We have a lot of issues and concerns in our churches here in Kenya and the rest of the continent, but the health and prosperity heresy is in the process of eating the heart and life out of the gospel and of the churches.  Like termites, this pernicious set of unChristian teachings leaves the form of Christian structures and doctrine, but the inside is rotted completely.  Any hint of persecution, opposition, struggles, and the whole structure collapses of its own weight.  A few enterprising  people have learned that they can make a fantastic living off the hopes and gullibility of poor people.  'If you have enough faith, God will give you whatever you need, whatever you want,' they say.  And to demonstrate to God and everyone else the faith you have, plant some 'seed money' and give back to 'God', and you will call God's blessing down on  your head.  Of course, the person is being manipulated by the preacher to give, not to 'God' but to the preacher, who is the one who takes the offerings straight to his bank account.  So the one who ends up 'blessed' is the preacher, and the poor are impoverished further by their ignorance of the Scriptures and by the preacher/bishop/prophet/apostle's greed.

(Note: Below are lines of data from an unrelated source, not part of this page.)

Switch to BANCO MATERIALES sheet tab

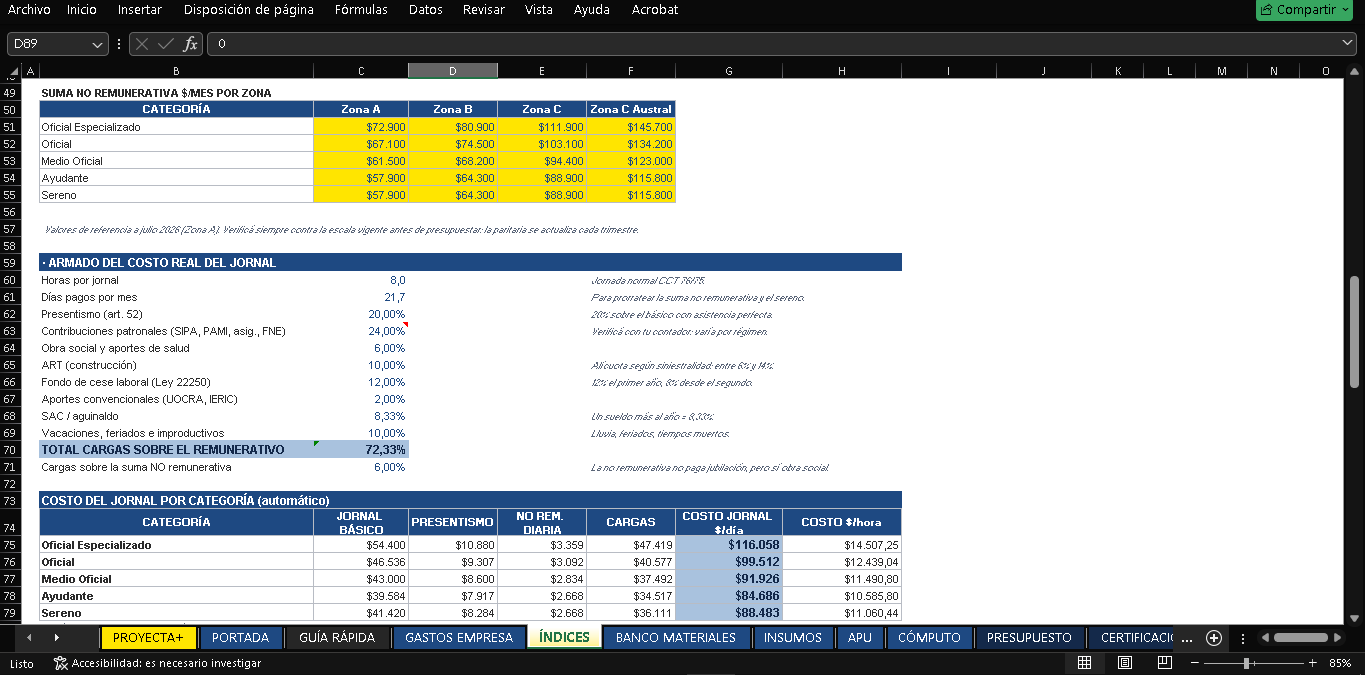click(676, 638)
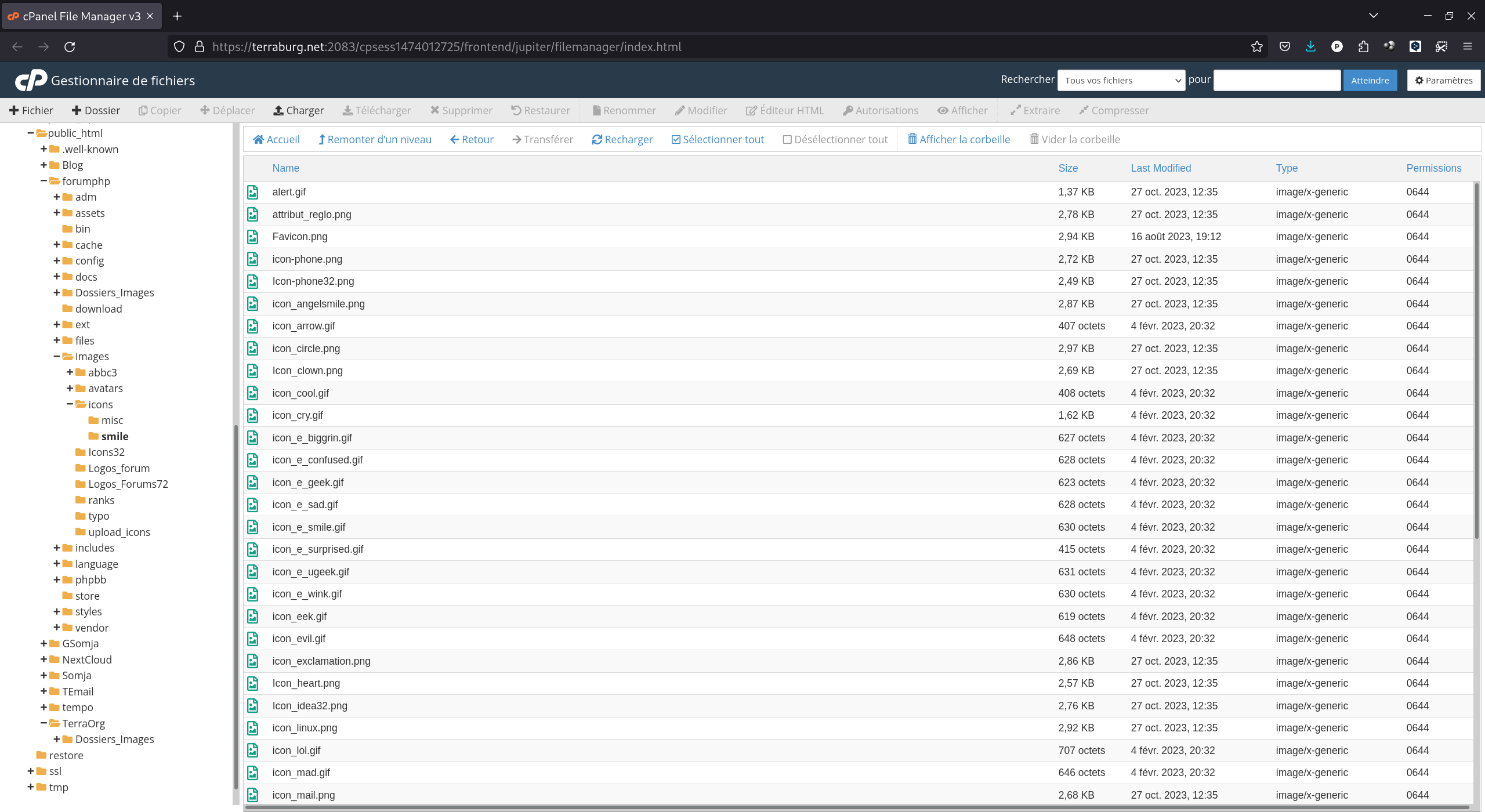Click the Charger upload icon

click(278, 110)
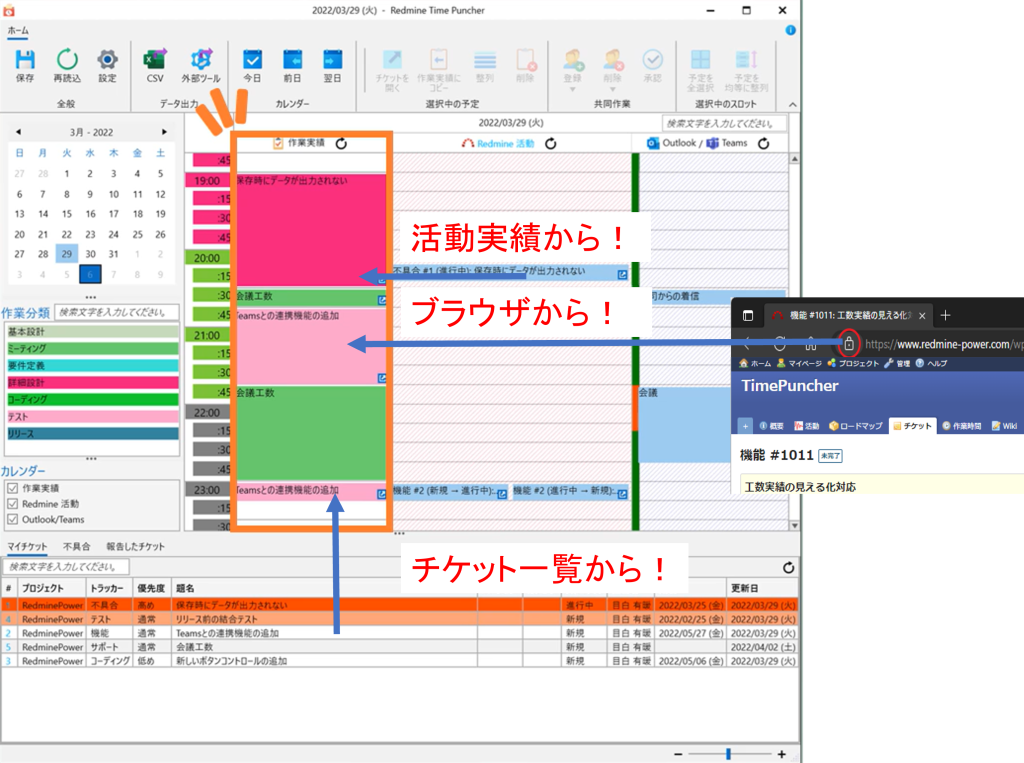Switch to the 不具合 ticket tab
Screen dimensions: 1024x763
76,547
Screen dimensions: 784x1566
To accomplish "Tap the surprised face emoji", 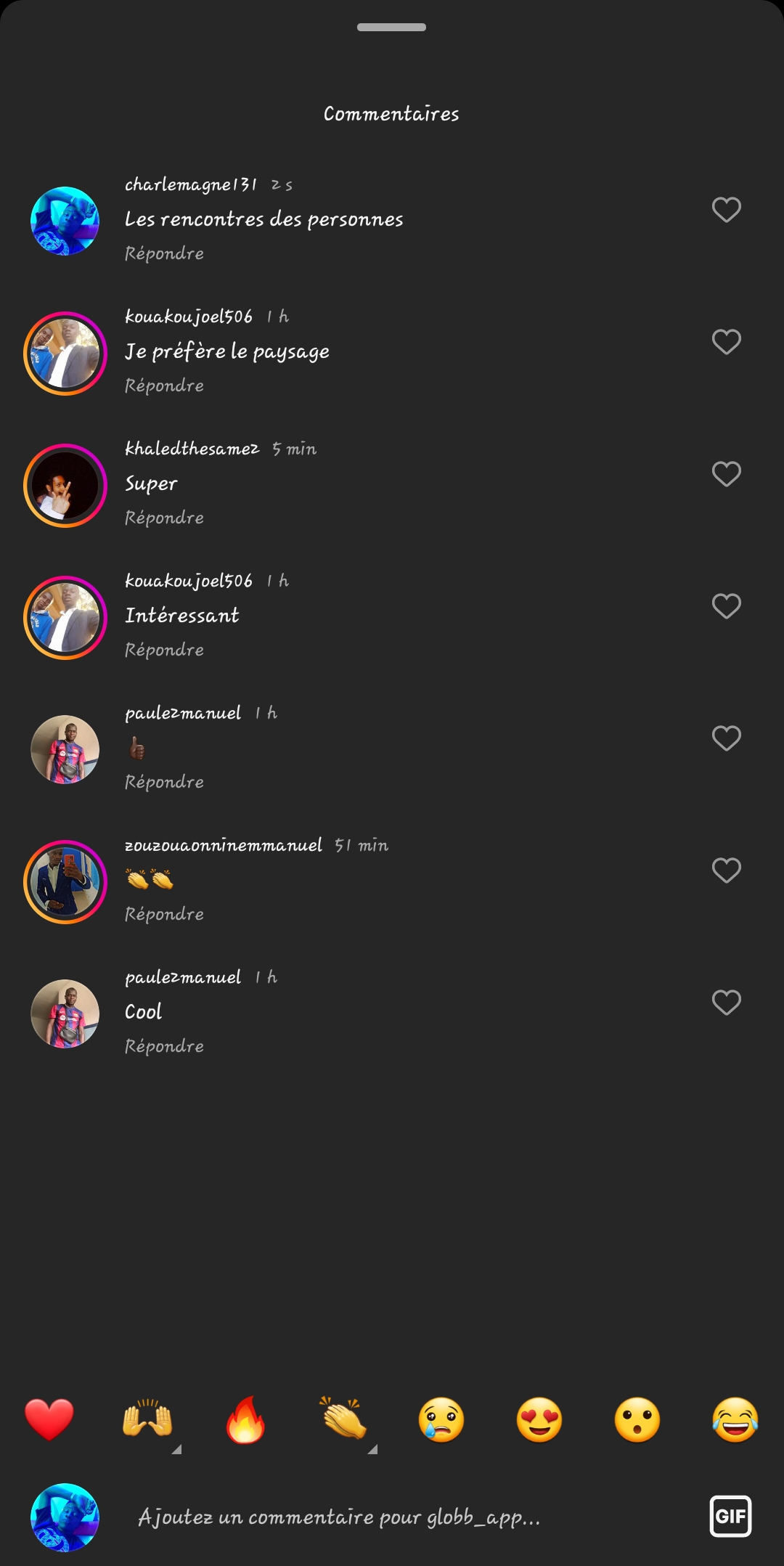I will pyautogui.click(x=637, y=1419).
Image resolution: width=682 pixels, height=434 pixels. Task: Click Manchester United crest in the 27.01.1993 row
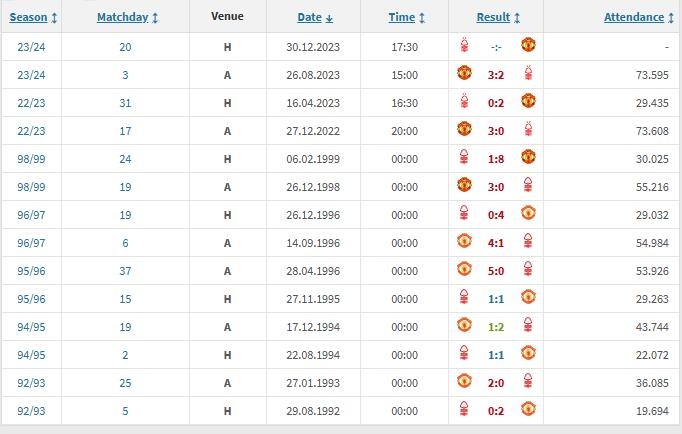[x=464, y=381]
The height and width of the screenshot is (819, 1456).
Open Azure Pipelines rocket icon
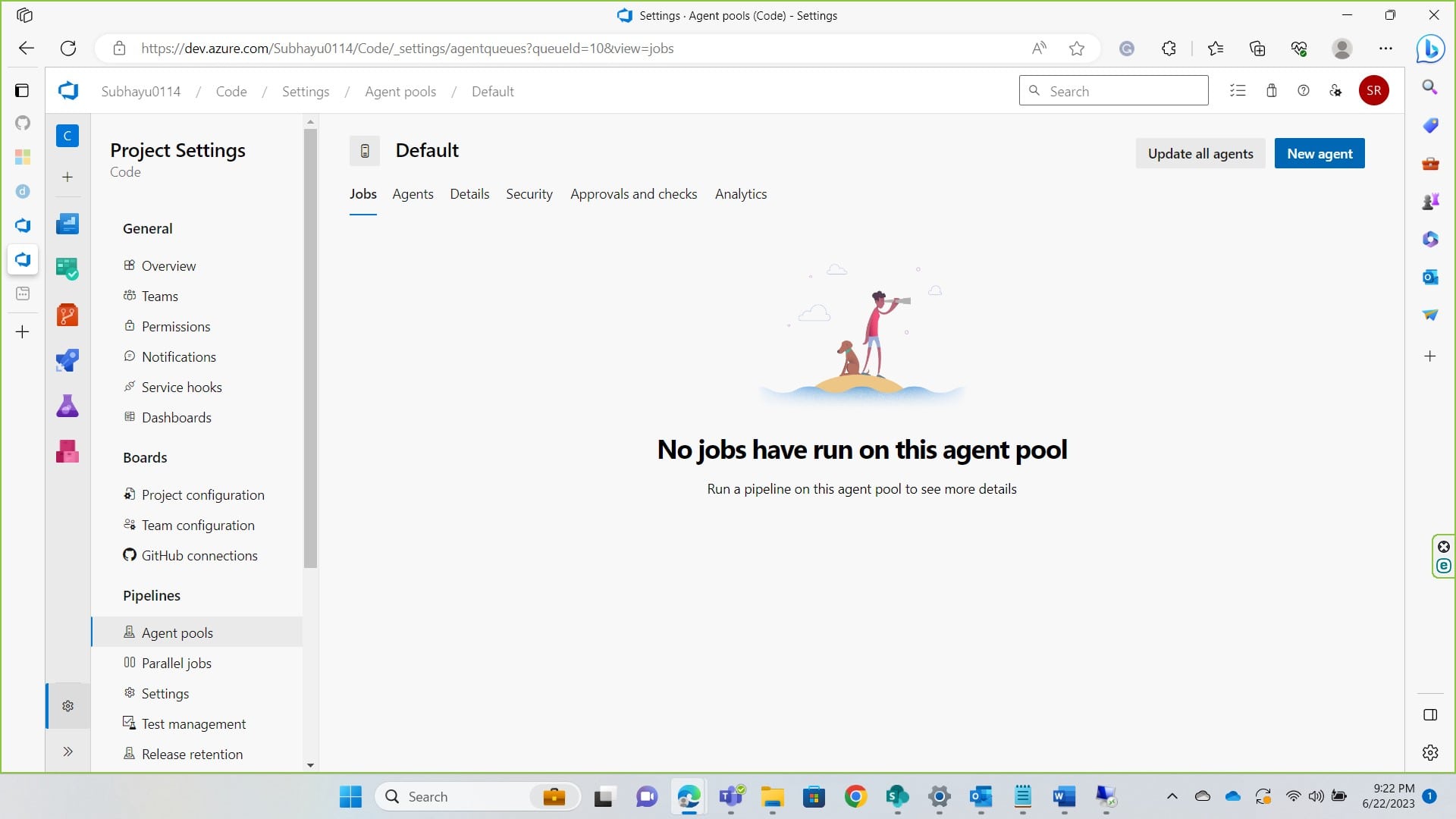tap(67, 360)

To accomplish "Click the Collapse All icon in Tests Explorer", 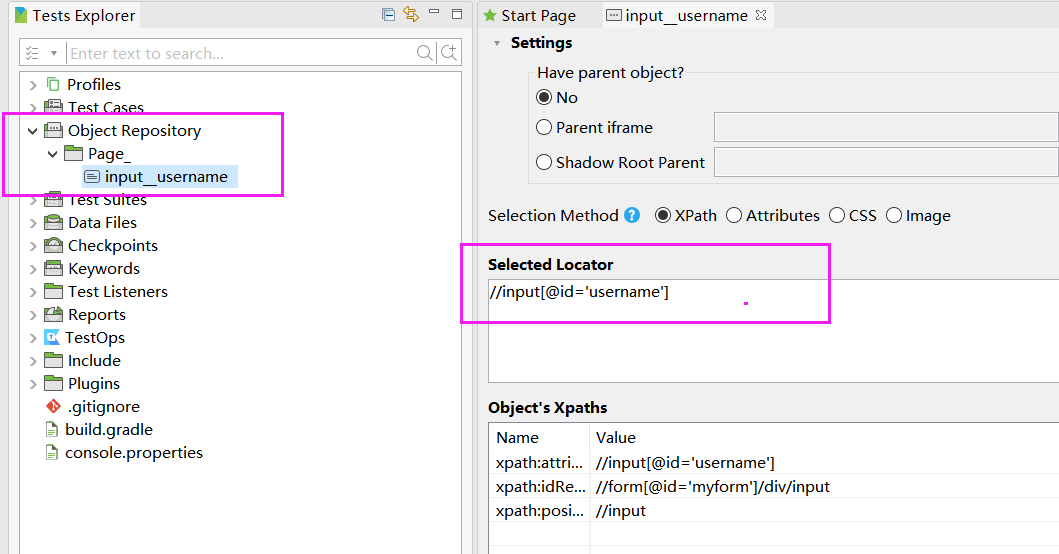I will tap(388, 14).
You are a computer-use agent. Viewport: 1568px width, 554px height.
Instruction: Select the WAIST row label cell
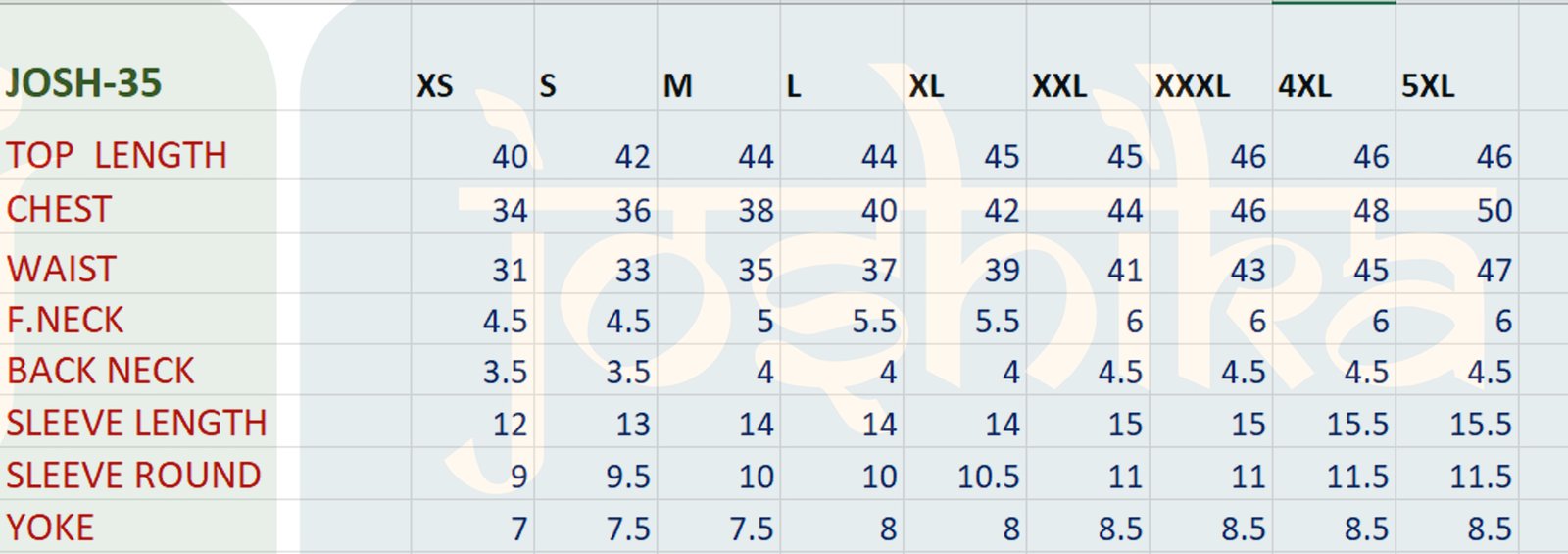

All around me people in and out of churches are chasing after money, trying to find a way up and out of their poverty.  And all around me, like crocodiles in a swamp, are others seeking to drag the unwary into their lairs, I mean, 'churches' where shilling by shilling they will consume them.

The health and prosperity 'gospel' makes a lot of noise about 'Jesus' and does a lot of 'praising the Lord'.  But really this 'gospel' is all about me and God meeting my needs, and me getting what I need and want.  We don't do discipleship in this 'gospel'. We don't do picking up our cross and following Jesus in this gospel.  We don't do suffering or martyrdom in this gospel.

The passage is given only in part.